LIP is created at the beginning of the inspiration of P-V loops of ARDS with an increasing point of sudden compliance by collapsed alveolar expansion12). Also, because LIP suggests collapsed alveolar presence13), it is recommended that the level of positive end-expiratory pressure is set just above the LIP in ARDS/ALI. This study showed that all participants had LIP during CWC in the supine position, but only two participants had LIP during CWC in the decubitus position. The intrapleural pressure may become the positive pressure in the end-tidal position during QB in the supine position, as mentioned above.

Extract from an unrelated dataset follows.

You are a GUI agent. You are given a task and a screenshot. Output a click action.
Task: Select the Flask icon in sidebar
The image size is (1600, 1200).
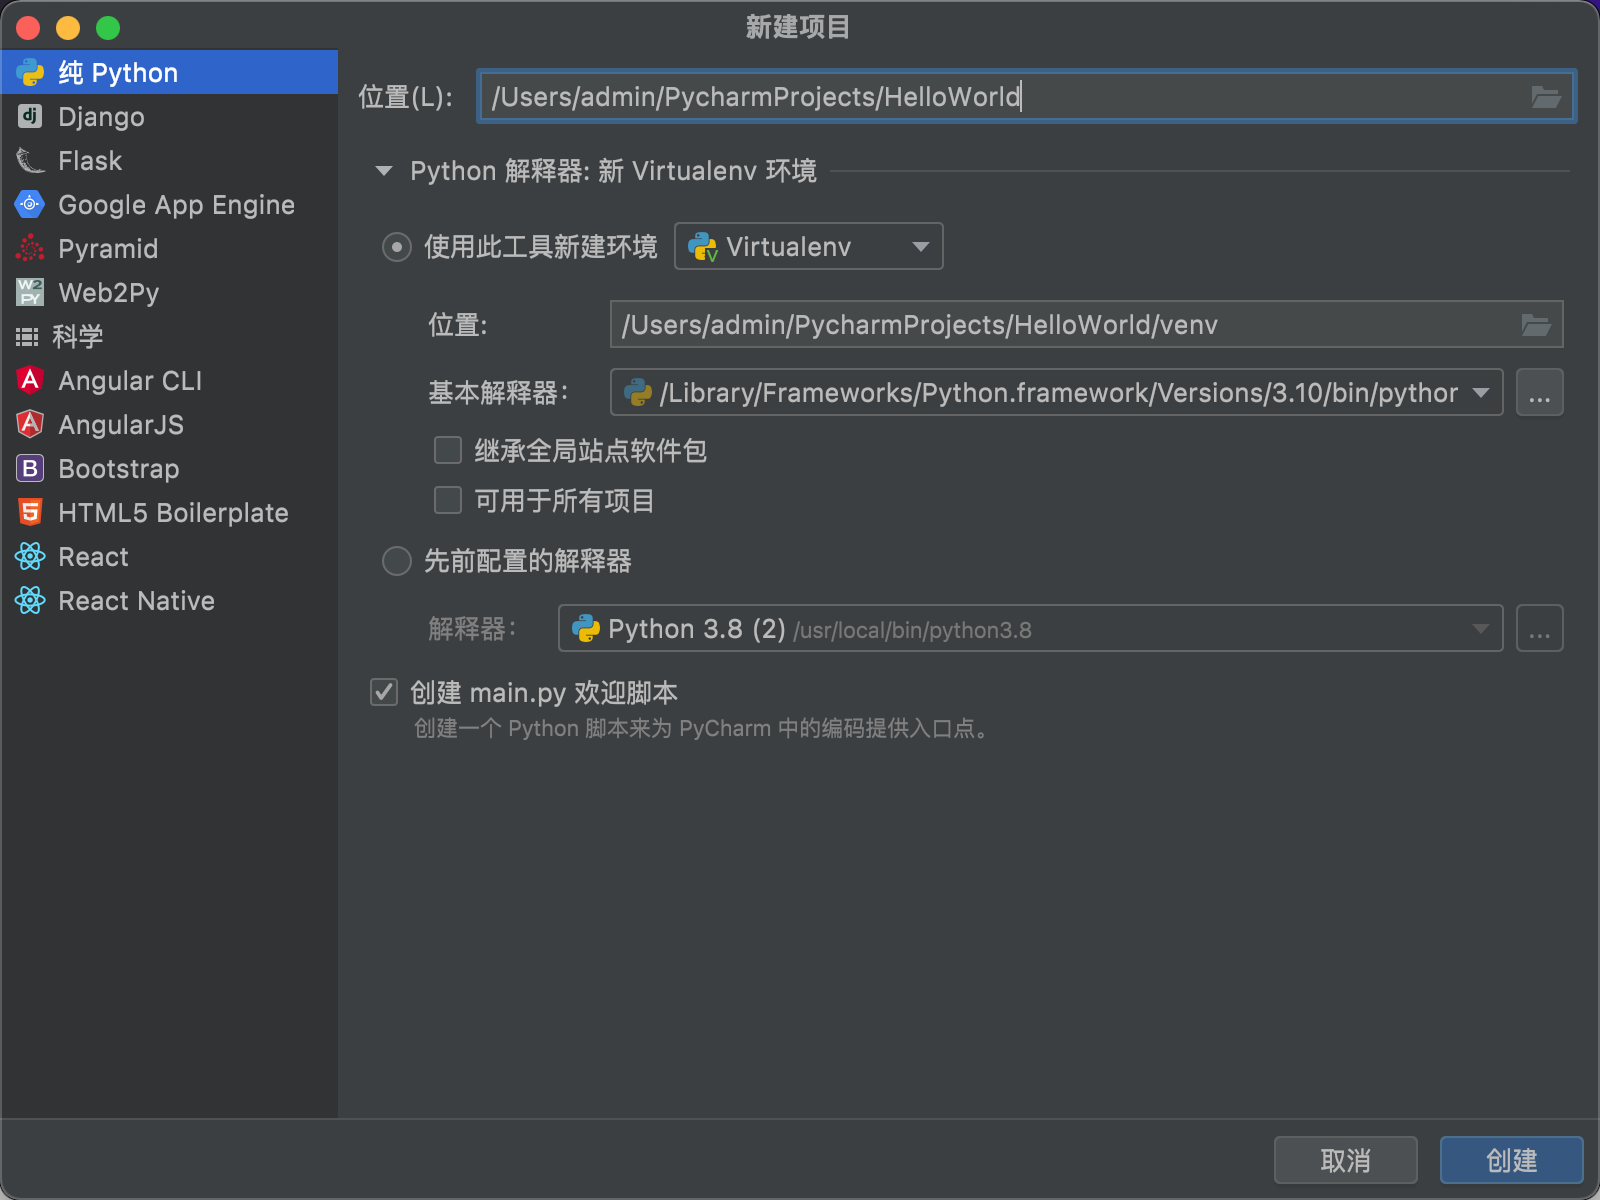30,161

The abdominal organs pressed the thoracic cavity through the diaphragm in the supine position, and this was thought to become the positive pressure; therefore, it was suggested that air vesicle collapse might occur due to pressing of the chest during CWC and adding more positive pressure to the situation in thoracic cavity. LIP was difficult to produce during CWC in decubitus position, keeping negative pressure of the intrapleural pressure at EELV and making it difficult for airway and alveolar collapse to occur.

The limitations of this study are that healthy males were used. In patients with ARDS/ALI, there is a decrease in the lung compliance as compared with a healthy individual. Therefore, it is necessary to examine the effect of CWC in these patients in the future.

In conclusion, this study clarified the effects of postural differences on intrapleural pressure during CWC in healthy males. Because LIP during CWC in the bilateral position was less than CWC in supine position, the decubitus positions may not cause excessive Ppl on the airway and alveolus compared with the supine position.

Funding

No financial support was received for this study.

Conflict of interest

The authors have no conflicts of interest directly relevant to the content of this article.